JOB 1:
Reproduce the rows from the line containing "The height and width of the screenshot is (1294, 1788)." through the line containing "Viewport: 2482px width, 1008px", including both of those lines, character for character.

SELECTED PASSAGE:
Summer Art Intensive Blog

Don’t think, Feel

POSTED ON: April 9, 2015

Barcelona born and Brooklyn-based graphic designer, Alex Trochut, presented a vigorous lecture on Saturday to the Cooper Union Pre-college Arts Program. Taking the students back to his roots in Spain and his family's printing and typeset business, Trochut shared insights into his personal and artistic development, describing his rapid path toward becoming a world-renowned graphic designer and typographer.

Step by step, Trochut took the audience through each stage of creation and development for the Rolling Stones album cover “Rolled Gold,” and for his ads for Adidas, Arcade Fire, and Nike. He dazzled the audience with the rich elegance of his imaginative designs, while pointing out the extent of his overall control of execution.

In his talk, Trochut invoked figures from Bruce Lee, “Don’t’ think, feel!” to Carl Jung, “The creation of something new is not copied by the intellect, but by the play instinct acting from inner necessity”, he asserted that the creative process is a battle between the rational and emotional.

Trochut encouraged the students to experiment in their own work, employing his philosophy of mixing, remixing, stealing, and ultimately creating in one’s own unique way.  He mentioned invaluable sources for inspiration including “Steal Like an Artist” by Austin Kleon, and Kirby Ferguson’s, “Everything is a Remix”.

DATA EXCERPTS:
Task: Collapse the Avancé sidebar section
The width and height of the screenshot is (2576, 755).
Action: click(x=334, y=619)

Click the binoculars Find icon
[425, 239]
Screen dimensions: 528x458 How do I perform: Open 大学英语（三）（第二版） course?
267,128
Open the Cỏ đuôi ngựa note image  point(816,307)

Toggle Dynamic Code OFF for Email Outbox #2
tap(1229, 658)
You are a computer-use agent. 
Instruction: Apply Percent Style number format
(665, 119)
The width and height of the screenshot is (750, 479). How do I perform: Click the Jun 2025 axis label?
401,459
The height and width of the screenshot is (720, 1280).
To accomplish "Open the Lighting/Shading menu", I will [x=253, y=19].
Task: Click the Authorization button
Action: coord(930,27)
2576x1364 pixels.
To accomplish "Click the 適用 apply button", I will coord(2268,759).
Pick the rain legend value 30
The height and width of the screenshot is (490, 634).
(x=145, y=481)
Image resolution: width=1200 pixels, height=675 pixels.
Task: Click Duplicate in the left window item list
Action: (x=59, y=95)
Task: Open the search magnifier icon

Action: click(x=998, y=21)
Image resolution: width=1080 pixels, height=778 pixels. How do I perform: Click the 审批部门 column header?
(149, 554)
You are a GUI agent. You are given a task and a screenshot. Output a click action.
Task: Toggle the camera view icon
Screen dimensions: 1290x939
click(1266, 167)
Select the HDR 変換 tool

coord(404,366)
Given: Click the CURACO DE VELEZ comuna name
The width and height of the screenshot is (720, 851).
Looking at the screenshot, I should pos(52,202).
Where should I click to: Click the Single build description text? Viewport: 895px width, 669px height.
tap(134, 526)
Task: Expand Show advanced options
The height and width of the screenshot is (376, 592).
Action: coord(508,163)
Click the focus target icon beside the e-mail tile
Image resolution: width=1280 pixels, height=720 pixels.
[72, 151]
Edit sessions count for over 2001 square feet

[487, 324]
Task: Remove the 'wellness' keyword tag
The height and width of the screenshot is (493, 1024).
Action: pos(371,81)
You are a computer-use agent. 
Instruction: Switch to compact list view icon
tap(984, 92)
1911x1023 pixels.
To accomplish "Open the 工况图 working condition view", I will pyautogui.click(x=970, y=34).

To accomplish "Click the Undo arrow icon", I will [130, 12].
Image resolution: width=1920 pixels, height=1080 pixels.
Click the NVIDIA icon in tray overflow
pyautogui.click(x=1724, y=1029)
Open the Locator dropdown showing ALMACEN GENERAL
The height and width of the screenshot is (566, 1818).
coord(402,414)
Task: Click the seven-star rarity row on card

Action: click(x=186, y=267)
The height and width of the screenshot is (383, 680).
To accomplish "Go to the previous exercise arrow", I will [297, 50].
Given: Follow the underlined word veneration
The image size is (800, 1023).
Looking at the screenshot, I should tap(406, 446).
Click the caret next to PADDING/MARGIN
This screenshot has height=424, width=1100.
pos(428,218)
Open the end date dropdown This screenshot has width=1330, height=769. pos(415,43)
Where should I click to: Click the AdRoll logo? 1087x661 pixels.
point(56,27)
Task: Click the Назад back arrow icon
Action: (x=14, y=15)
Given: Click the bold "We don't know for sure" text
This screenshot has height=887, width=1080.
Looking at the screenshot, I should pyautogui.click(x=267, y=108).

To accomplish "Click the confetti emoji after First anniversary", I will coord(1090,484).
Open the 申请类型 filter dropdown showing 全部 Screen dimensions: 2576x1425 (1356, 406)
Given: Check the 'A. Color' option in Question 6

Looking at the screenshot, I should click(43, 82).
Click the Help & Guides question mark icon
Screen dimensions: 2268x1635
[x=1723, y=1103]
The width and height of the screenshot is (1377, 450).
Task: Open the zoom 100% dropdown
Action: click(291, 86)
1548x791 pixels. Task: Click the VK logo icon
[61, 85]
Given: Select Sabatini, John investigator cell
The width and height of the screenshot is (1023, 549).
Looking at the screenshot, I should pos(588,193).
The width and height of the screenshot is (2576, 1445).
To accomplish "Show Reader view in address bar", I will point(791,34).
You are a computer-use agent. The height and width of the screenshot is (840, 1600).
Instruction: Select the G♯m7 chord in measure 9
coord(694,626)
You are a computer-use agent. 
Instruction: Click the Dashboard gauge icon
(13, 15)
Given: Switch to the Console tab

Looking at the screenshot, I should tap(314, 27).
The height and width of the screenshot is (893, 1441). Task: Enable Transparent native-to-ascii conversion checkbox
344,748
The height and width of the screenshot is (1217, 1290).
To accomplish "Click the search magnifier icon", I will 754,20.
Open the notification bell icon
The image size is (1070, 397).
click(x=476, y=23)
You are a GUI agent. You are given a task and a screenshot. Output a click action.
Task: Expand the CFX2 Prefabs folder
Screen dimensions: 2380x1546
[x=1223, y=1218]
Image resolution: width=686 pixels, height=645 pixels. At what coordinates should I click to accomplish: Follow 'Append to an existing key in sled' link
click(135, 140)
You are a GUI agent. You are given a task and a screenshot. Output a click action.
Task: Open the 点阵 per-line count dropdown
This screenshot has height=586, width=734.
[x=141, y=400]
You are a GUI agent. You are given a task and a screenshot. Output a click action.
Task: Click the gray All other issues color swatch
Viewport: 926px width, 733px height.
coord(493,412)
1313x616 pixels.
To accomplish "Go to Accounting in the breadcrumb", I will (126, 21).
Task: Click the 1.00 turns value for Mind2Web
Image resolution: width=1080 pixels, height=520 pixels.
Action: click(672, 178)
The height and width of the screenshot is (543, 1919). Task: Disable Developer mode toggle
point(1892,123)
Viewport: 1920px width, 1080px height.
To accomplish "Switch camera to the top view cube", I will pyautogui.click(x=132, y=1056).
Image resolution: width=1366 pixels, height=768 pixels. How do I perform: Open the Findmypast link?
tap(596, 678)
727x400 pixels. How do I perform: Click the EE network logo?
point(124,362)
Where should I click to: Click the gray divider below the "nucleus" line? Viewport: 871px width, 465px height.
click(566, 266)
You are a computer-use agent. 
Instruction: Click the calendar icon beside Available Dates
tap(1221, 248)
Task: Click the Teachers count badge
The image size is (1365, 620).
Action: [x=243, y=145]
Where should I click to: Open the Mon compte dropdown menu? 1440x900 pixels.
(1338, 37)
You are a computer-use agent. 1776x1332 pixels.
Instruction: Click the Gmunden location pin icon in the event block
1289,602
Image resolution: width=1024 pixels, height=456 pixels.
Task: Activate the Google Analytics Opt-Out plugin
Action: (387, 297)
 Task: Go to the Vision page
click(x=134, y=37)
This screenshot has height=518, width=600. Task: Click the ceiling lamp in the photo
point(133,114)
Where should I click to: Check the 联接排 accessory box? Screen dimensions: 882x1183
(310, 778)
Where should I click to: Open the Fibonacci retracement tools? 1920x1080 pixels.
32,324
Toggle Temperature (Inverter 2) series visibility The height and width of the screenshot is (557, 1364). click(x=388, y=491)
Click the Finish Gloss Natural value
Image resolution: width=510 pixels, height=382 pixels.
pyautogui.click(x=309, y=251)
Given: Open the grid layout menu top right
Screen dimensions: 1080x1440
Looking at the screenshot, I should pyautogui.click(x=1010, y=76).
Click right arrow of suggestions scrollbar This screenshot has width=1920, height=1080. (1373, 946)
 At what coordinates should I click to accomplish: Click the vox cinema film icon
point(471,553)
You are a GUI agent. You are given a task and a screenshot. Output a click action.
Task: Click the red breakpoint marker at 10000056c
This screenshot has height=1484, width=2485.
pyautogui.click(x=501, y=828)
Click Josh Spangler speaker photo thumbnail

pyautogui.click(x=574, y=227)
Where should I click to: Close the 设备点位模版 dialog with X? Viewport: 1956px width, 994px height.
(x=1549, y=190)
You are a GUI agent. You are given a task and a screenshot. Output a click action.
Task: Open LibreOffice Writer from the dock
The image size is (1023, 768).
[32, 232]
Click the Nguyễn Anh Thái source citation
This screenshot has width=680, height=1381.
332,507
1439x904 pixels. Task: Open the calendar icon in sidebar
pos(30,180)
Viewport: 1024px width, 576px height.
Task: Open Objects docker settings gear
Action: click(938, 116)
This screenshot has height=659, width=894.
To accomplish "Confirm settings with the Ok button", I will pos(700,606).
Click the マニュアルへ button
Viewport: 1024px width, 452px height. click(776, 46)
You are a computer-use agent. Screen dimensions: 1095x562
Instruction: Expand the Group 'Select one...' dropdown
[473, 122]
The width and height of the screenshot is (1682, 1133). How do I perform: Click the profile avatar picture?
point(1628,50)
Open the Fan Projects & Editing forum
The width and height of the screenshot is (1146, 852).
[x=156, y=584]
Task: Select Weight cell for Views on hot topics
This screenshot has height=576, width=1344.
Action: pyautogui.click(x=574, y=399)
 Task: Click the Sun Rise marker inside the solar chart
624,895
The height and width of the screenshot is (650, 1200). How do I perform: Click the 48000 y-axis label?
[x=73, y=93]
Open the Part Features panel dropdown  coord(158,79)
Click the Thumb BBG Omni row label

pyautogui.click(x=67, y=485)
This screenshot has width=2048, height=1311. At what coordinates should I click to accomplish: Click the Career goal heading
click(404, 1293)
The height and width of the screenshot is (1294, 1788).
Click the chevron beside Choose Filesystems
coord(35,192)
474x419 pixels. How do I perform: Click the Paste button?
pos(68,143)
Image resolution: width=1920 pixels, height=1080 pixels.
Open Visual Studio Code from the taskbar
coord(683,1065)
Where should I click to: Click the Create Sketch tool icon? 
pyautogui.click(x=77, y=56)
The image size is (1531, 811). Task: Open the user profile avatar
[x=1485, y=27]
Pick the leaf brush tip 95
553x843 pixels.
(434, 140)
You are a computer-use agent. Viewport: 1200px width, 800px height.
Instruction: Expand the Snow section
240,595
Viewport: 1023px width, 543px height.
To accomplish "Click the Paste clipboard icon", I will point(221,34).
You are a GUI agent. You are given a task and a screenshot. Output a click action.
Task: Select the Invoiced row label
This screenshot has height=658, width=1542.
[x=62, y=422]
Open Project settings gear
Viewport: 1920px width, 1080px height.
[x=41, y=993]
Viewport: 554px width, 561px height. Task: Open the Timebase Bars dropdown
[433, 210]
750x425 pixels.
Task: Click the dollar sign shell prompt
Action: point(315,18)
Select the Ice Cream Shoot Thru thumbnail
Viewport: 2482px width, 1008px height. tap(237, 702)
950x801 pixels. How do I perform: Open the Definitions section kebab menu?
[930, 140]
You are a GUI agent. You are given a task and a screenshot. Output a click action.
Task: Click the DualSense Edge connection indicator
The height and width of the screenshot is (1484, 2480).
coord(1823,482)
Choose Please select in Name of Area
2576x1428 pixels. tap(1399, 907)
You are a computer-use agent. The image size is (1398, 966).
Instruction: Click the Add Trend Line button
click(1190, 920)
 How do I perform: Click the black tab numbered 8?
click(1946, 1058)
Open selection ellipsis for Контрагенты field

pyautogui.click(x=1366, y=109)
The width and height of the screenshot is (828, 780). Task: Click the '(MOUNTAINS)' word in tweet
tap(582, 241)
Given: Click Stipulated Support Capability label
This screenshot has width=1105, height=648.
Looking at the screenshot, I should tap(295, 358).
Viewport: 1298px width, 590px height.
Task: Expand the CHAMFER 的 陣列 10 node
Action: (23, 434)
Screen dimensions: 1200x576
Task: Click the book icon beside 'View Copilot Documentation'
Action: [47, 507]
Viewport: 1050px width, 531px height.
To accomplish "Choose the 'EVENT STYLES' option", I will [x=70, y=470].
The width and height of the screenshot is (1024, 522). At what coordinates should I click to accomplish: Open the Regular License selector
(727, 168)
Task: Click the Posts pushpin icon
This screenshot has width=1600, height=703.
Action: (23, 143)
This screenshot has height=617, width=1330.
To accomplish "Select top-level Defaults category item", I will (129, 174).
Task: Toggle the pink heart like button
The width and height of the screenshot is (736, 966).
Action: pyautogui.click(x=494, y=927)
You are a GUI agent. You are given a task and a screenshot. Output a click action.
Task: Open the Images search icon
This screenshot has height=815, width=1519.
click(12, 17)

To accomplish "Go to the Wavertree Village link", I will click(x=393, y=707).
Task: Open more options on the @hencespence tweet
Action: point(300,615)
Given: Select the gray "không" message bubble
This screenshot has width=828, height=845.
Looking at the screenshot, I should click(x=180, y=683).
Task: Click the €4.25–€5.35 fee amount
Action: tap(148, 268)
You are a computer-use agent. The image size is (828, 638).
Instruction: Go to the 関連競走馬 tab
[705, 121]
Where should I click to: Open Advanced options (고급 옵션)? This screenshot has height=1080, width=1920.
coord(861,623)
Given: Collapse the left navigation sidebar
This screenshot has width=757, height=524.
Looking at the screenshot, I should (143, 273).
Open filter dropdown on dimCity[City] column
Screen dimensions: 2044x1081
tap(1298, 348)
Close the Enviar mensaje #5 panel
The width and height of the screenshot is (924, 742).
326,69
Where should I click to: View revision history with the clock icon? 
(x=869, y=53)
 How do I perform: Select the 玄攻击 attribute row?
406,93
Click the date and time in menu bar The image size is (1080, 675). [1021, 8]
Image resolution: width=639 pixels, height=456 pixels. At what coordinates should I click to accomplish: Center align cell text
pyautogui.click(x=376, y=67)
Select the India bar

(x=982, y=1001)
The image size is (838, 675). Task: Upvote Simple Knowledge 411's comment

JOB 2:
In the blog post about the Alex Trochut lecture, what Rolling Stones album cover did he walk the audience through?

FULL ANSWER 1:
The height and width of the screenshot is (1294, 1788).
Click the chevron beside Choose Filesystems
coord(35,192)
474x419 pixels. How do I perform: Click the Paste button?
pos(68,143)
Image resolution: width=1920 pixels, height=1080 pixels.
Open Visual Studio Code from the taskbar
coord(683,1065)
Where should I click to: Click the Create Sketch tool icon? 
pyautogui.click(x=77, y=56)
The image size is (1531, 811). Task: Open the user profile avatar
[x=1485, y=27]
Pick the leaf brush tip 95
553x843 pixels.
(434, 140)
You are a computer-use agent. Viewport: 1200px width, 800px height.
Instruction: Expand the Snow section
240,595
Viewport: 1023px width, 543px height.
To accomplish "Click the Paste clipboard icon", I will point(221,34).
You are a GUI agent. You are given a task and a screenshot. Output a click action.
Task: Select the Invoiced row label
This screenshot has height=658, width=1542.
[x=62, y=422]
Open Project settings gear
Viewport: 1920px width, 1080px height.
[x=41, y=993]
Viewport: 554px width, 561px height. Task: Open the Timebase Bars dropdown
[433, 210]
750x425 pixels.
Task: Click the dollar sign shell prompt
Action: point(315,18)
Select the Ice Cream Shoot Thru thumbnail
Viewport: 2482px width, 1008px height. tap(237, 702)

FULL ANSWER 2:
"Rolled Gold."